▶ MATERIAL FOR THIS EXERCISE
>>>>>
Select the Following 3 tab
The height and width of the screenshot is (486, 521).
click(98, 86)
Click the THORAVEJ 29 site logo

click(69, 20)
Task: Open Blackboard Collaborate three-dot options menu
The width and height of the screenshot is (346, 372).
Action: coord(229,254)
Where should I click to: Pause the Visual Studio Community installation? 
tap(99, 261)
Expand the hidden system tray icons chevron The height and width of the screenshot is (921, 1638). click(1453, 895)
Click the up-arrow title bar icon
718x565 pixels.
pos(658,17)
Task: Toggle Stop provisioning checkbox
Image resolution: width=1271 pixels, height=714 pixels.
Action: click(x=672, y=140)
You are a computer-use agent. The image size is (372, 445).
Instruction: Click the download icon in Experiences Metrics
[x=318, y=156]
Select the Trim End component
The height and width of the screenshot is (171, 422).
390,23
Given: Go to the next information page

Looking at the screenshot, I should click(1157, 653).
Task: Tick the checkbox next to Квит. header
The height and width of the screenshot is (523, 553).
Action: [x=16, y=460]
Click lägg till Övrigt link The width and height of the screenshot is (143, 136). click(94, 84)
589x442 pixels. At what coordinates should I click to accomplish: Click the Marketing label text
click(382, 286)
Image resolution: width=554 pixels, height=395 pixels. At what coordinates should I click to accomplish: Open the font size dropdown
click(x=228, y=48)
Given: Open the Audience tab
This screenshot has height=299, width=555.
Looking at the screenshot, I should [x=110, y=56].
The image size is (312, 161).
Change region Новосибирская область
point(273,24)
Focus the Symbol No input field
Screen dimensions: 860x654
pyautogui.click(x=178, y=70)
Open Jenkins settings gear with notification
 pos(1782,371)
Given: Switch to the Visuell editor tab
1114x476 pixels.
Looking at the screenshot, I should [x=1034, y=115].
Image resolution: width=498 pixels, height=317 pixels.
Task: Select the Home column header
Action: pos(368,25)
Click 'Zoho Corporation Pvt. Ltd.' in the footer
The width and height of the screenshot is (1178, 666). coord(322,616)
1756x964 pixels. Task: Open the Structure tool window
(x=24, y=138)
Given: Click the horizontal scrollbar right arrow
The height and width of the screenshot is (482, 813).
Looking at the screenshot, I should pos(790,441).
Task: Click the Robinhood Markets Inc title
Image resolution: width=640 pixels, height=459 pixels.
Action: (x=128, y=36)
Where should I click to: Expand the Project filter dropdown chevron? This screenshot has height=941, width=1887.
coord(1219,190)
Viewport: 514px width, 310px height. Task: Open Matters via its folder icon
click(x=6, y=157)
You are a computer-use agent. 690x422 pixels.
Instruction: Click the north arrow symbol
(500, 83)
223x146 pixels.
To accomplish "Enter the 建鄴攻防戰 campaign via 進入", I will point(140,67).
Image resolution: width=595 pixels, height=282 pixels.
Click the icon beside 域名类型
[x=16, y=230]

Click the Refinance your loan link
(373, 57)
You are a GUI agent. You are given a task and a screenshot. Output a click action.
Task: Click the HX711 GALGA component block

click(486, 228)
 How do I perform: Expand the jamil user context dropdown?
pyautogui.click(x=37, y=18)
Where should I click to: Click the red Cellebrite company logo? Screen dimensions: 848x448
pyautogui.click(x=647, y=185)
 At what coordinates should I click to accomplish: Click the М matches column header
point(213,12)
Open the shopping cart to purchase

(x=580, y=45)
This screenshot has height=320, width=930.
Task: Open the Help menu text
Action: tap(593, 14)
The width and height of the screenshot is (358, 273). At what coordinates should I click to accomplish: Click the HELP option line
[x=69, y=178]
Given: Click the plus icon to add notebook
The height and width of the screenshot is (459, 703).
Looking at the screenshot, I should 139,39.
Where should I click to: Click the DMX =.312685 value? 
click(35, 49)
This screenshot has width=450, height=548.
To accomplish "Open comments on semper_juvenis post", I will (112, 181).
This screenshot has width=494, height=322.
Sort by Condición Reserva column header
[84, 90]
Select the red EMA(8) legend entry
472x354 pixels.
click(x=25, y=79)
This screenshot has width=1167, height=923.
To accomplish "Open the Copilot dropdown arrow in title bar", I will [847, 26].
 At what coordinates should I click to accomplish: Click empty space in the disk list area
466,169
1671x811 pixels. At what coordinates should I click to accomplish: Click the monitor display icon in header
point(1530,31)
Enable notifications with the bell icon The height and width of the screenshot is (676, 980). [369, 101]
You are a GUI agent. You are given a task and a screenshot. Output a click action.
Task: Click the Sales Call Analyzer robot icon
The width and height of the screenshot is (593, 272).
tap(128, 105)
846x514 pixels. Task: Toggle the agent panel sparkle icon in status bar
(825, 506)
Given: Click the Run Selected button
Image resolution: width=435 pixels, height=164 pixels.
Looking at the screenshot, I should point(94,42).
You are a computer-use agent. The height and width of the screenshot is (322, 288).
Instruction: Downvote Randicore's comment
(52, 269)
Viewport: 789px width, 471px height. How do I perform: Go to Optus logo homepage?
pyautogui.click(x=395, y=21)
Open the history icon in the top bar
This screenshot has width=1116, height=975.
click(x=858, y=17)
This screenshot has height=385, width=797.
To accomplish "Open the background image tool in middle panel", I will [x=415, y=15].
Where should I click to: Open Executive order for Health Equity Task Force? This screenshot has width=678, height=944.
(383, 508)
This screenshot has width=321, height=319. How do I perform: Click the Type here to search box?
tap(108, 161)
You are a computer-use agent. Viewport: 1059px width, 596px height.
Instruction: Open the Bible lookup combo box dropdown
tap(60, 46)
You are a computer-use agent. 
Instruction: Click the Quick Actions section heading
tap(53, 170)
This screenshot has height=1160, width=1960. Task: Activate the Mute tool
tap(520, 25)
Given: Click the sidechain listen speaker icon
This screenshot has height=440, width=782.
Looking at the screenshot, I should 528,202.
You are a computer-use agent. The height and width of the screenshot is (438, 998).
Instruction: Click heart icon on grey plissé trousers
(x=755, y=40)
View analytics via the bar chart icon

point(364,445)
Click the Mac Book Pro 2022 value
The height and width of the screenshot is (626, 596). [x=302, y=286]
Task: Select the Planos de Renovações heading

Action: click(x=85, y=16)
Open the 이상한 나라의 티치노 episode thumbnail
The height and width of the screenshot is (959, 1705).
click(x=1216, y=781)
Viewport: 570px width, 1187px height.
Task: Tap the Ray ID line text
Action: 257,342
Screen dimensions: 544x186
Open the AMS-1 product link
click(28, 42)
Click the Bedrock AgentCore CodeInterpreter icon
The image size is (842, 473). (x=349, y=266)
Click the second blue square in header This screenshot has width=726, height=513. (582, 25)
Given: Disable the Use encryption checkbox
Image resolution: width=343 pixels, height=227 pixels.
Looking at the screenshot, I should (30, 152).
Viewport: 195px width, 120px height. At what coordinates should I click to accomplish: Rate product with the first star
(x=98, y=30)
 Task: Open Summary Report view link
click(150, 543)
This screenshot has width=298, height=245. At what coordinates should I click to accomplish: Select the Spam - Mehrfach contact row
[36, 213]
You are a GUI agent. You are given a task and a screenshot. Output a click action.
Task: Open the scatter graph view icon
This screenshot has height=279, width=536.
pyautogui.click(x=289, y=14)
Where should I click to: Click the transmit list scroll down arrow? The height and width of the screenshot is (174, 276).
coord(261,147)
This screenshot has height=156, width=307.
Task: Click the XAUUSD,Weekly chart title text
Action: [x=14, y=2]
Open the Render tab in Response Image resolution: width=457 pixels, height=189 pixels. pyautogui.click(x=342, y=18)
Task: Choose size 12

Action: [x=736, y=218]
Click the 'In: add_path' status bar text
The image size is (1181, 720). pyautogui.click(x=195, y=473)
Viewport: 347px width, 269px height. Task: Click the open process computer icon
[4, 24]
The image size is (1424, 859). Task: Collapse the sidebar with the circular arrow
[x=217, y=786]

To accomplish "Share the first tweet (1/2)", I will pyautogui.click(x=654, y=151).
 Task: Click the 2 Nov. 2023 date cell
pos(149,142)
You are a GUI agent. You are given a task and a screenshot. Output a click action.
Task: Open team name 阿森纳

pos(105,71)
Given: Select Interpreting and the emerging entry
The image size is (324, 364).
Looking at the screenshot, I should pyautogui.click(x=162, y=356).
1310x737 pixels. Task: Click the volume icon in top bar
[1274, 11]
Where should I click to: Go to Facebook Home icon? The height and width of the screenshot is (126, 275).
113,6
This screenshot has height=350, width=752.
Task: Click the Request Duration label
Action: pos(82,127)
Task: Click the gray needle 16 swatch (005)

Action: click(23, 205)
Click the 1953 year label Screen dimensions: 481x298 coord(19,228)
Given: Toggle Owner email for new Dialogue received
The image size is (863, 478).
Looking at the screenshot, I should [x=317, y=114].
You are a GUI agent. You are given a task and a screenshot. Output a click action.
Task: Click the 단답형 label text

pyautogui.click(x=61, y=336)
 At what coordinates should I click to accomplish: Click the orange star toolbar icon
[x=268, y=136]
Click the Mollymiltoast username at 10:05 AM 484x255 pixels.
<<<<<
▶ DESCRIPTION OF THE TASK
Swap "column header" for "column heading" in the listing, starting at the line that contains "Where should I click to: Click the red" and stopping after the line that contains "click(x=25, y=79)". Return only those lines, with everything else left the same.

▶ SOLUTION FOR THIS TASK
Where should I click to: Click the red Cellebrite company logo? Screen dimensions: 848x448
pyautogui.click(x=647, y=185)
 At what coordinates should I click to accomplish: Click the М matches column heading
point(213,12)
Open the shopping cart to purchase

(x=580, y=45)
This screenshot has height=320, width=930.
Task: Open the Help menu text
Action: tap(593, 14)
The width and height of the screenshot is (358, 273). At what coordinates should I click to accomplish: Click the HELP option line
[x=69, y=178]
Given: Click the plus icon to add notebook
The height and width of the screenshot is (459, 703).
Looking at the screenshot, I should 139,39.
Where should I click to: Click the DMX =.312685 value? 
click(35, 49)
This screenshot has width=450, height=548.
To accomplish "Open comments on semper_juvenis post", I will (112, 181).
This screenshot has width=494, height=322.
Sort by Condición Reserva column heading
[84, 90]
Select the red EMA(8) legend entry
472x354 pixels.
click(x=25, y=79)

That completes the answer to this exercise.